Solve a system of three equations in three variables to find all fixed points of this system. \begin{align} x &= 0.7x + 0.1y + 0.3z \\ y &= 0.1x + 0.3y + 0.3z \\ z &= 0.2x + 0.6y + 0.4z \\ \end{align}
An answer provided at the back of the textbook is: $$(x, y, z) = (0.429, 0.214, 0.357)$$
I'm not sure how to get to that answer. Can someone point me in the right direction, as to how to solve this problem?
On
Hint: your system is equivalent to $$-3x+y+3z=0$$ $$x-7y+3z=0$$ $$x+3y-3z=0$$ Multiplying the second equation by $3$ and adding to the first: $$-20y+12z=0$$ Doing the same with the last equation: $$10y-6z=0$$ And from these equations we get: These two equations are the same so $$y=\frac{3}{5}z$$ and $$x=\frac{6}{5}z$$
On
Your equations are linearly dependent so you really only have two equations in three unknowns.

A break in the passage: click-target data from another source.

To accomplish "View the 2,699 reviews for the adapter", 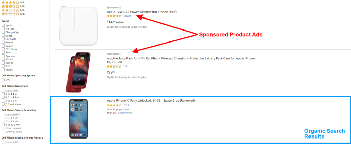I will pyautogui.click(x=128, y=16).
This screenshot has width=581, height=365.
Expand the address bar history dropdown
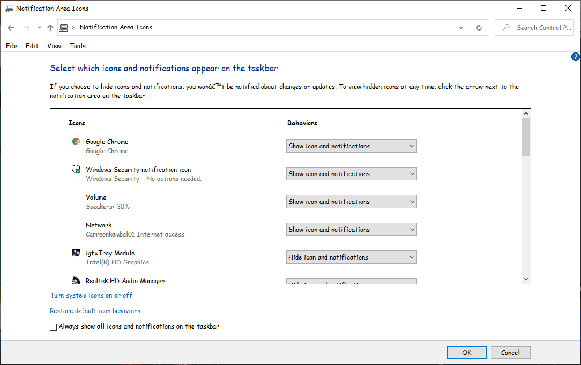[x=460, y=27]
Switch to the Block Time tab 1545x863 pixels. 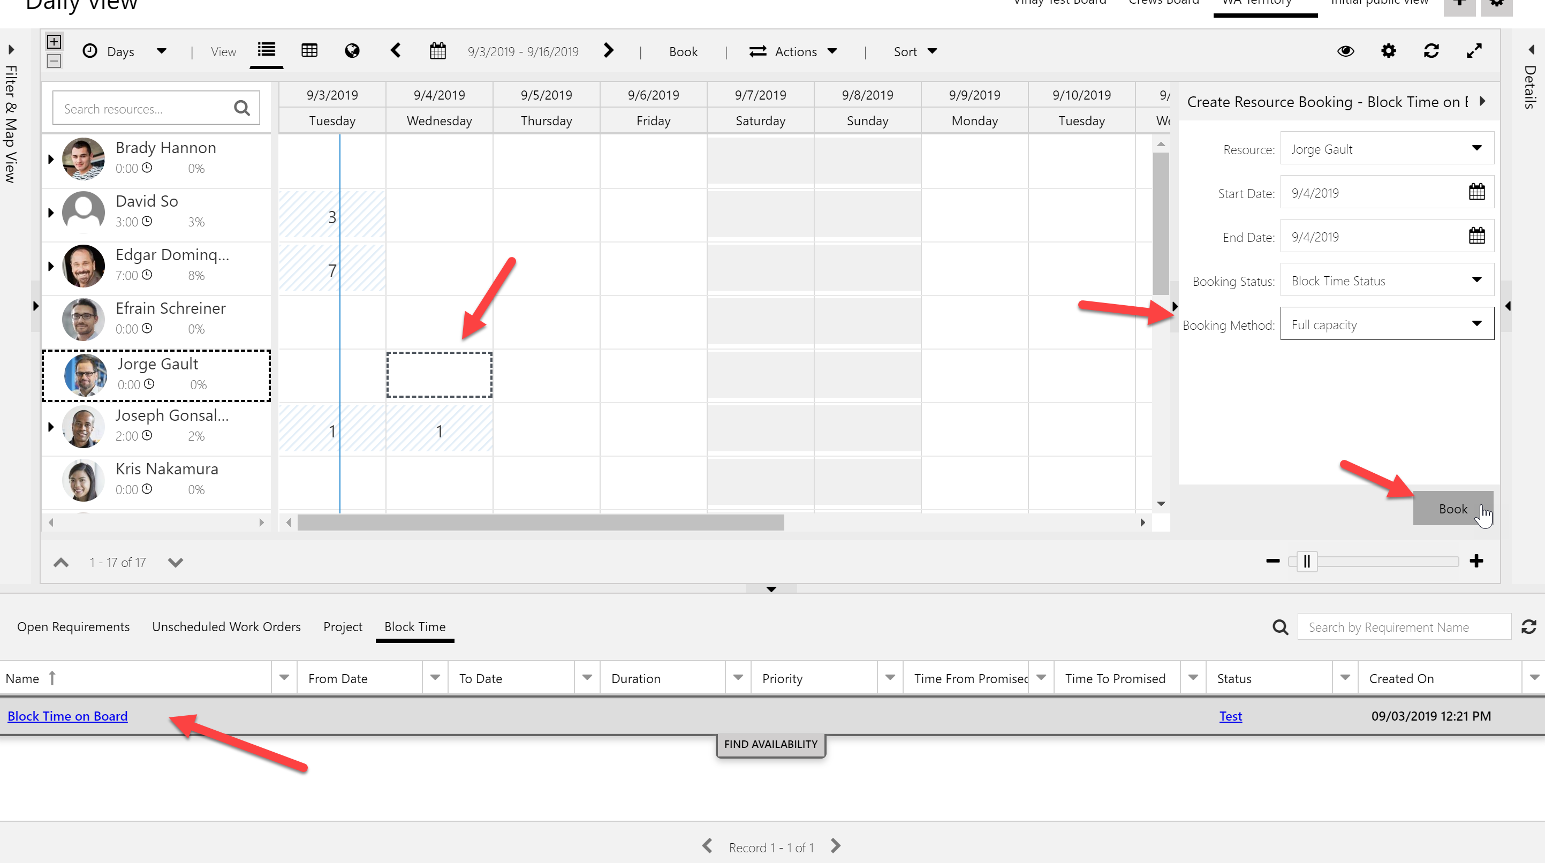pos(414,626)
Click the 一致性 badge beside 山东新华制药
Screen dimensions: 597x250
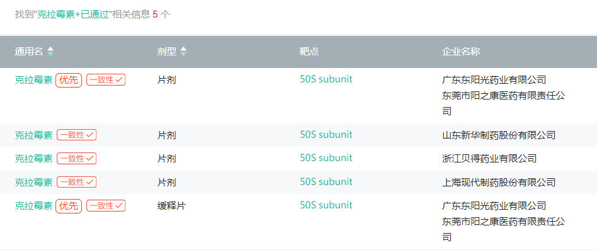pyautogui.click(x=76, y=135)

There will be a solution that can be multiplied by any constant to get another solution.
\begin{align} x &= 0.7x + 0.1y + 0.3z \\ y &= 0.1x + 0.3y + 0.3z\\ z &= 0.2x + 0.6y + 0.4z\\ 0&=-0.3x+0.1y+0.3z\\0&=0.1x-0.7y+0.3z\\0&=0.2x+0.6y-0.6z\\ y&=0.6z\\x&=1.2z \end{align} An any multiple of $(1.2,0.6,1)$ is a solution.
The equations can be rewritten as \begin{align} 3x - y - 3z &= 0 \\ x - 7y + 3z &= 0 \\ x + 3y - 3z &= 0 \end{align} These can be converted to the form $AX = B$ where $$A = \left[ \begin{matrix} 3 & -1 & -3 \\ 1 & -7 & 3 \\ 1 & 3 & -3 \end{matrix} \right], B = \left[ \begin{matrix} x \\ y \\ z \end{matrix} \right], C = \left[ \begin{matrix} 0 \\ 0 \\ 0 \end{matrix} \right]$$ $A$ can be converted to the reduced row echelon form by performing Gaussian elimination on it such that $$A = \left[ \begin{matrix} 1 & 0 & -\dfrac65 \\ 0 & 1 & -\dfrac35 \\ 0 & 0 & 0 \end{matrix} \right]$$ From this, it follows that for any value of $z$, $$\begin{align} x - \dfrac65z &= 0 \implies x = \dfrac65z \\ y - \dfrac35z &= 0 \implies y = \dfrac35z \end{align}$$
Let $z = 0.357$, then $x = \dfrac65\cdot0.357 \approx 0.429$ and $y = \dfrac35\cdot0.357 \approx 0.214$, i.e., $(x, y, z) \approx (0.429, 0.214, 0.357)$.